# Need new speaker choice for existing cabinet....



## Guest (Nov 6, 2007)

I lead the sound team at my church. We all hate our stupid monitor wedges. Our Ashley EQ's do a wonderful job at cleaning them up but you can see the attached pictures of what it takes to clean up the sound, but they only help so much. We currently slam off the lows just to clean up the sound since these are primarily for singers. 

So I am investigating at upgrading the drivers.

Currently they contain the following...

Eminence APT-150 Super Tweeter w/100x50 Horn: http://www.partsexpress.com/pe/showdetl.cfm?&Partnumber=290-534

Eminence Kappa-12A 12" Driver 8 Ohm: http://www.partsexpress.com/pe/showdetl.cfm?&Partnumber=290-456

What are my options while still using the actual cabinet? I am also not sure what my weakest link is either. I unfortunately don't have an easy way to do a map out the frequency on these individually more then what you see on the Ashley which was with both drivers at once. My friend came in with the equipment and we mapped out the Ashley using pink noise.


Thanks for the help!

Frank


----------



## Anthony (Oct 5, 2006)

Well, those are all good drivers, so it's not that you have cheap speakers. Eminence makes good stuff.

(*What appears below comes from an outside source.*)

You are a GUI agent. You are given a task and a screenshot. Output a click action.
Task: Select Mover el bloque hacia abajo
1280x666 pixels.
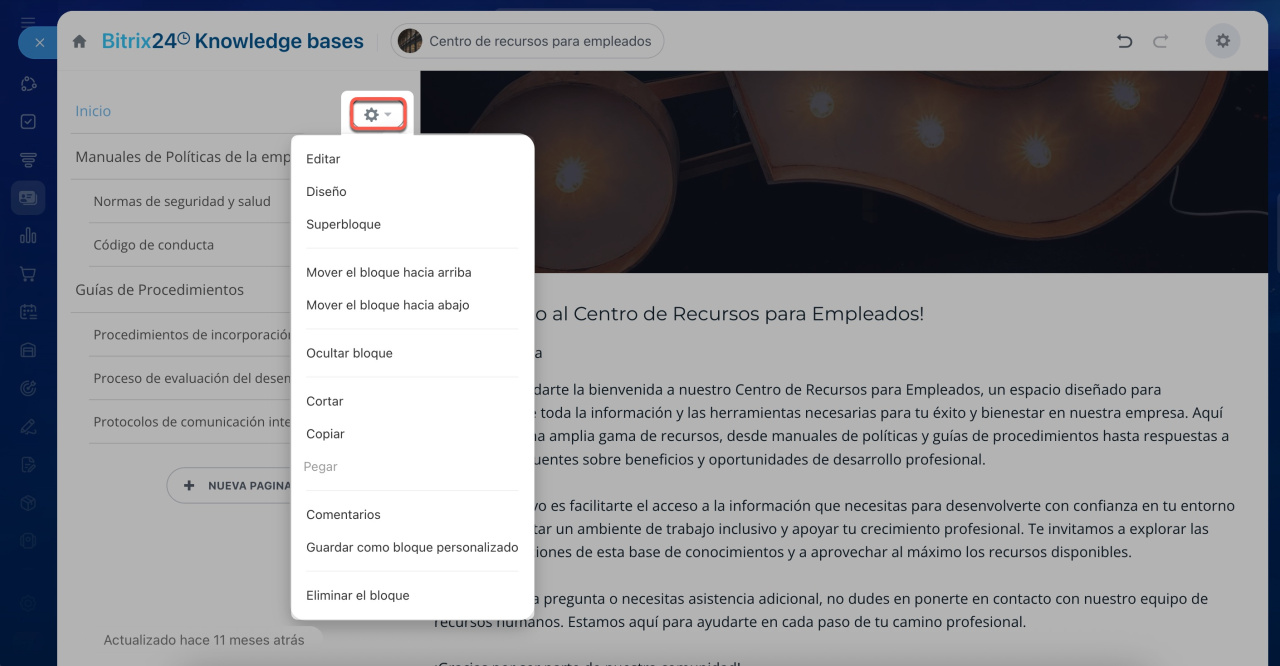pos(387,305)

It looks like the tweeters are just too hot for the rest of the speaker. You may get away with putting in an L-pad to attenuate the tweeter down, but that would only be half the solution. It also seems like you have too much bass from the ports, which is why you have to knock it down to sound good. Many times, bad port tunings can make bass sound flabby or downright awful. This is all just speculation, though.

Since you have access to mics, I would find a way to get some frequency sweeps. Just use room eq wizard (REW) available here, follow the instructions, and get some data measured at 1m (everything), and nearfield (less than 1/2" away) for the woofer, port, and tweeter -- all separately. At least then we might be able to figure out where the design went wrong.

It could just be that the speaker is expecting some sort of room loading (or lack of), but without more details and a measurement or two, it would be hard to help out further.

Good luck and keep us posted.


----------



## drf (Oct 22, 2006)

I don't think you neeed to replace these drivers at all. As said, eminence make some very good drivers. 

Its a little hard to tell from those pics (bit blurry, and nothing beats first hand experience) I'll do my best to evaluate whats happening.

To start with it looks like you have more freq's cut than boosted (bar the mids) which means the drivers aren't lacking and thus don't require excessive compensating. Also it doesn't look like they are that heavily eq'd overall. Considering most churches are aweful buildings to get accoustically right, it looks like you have gotten off lightly. Which leads me to think that it is basic room accoustics that require the attention. 

Lastly, sometimes a flat response for live sound does not always sound the best, it may be mathematically correct but the human response to live audio is so much more than sound that sometimes a horrible looking curve will actually sound better. 

Food for thought anyway.

hope this helps

Dr F


----------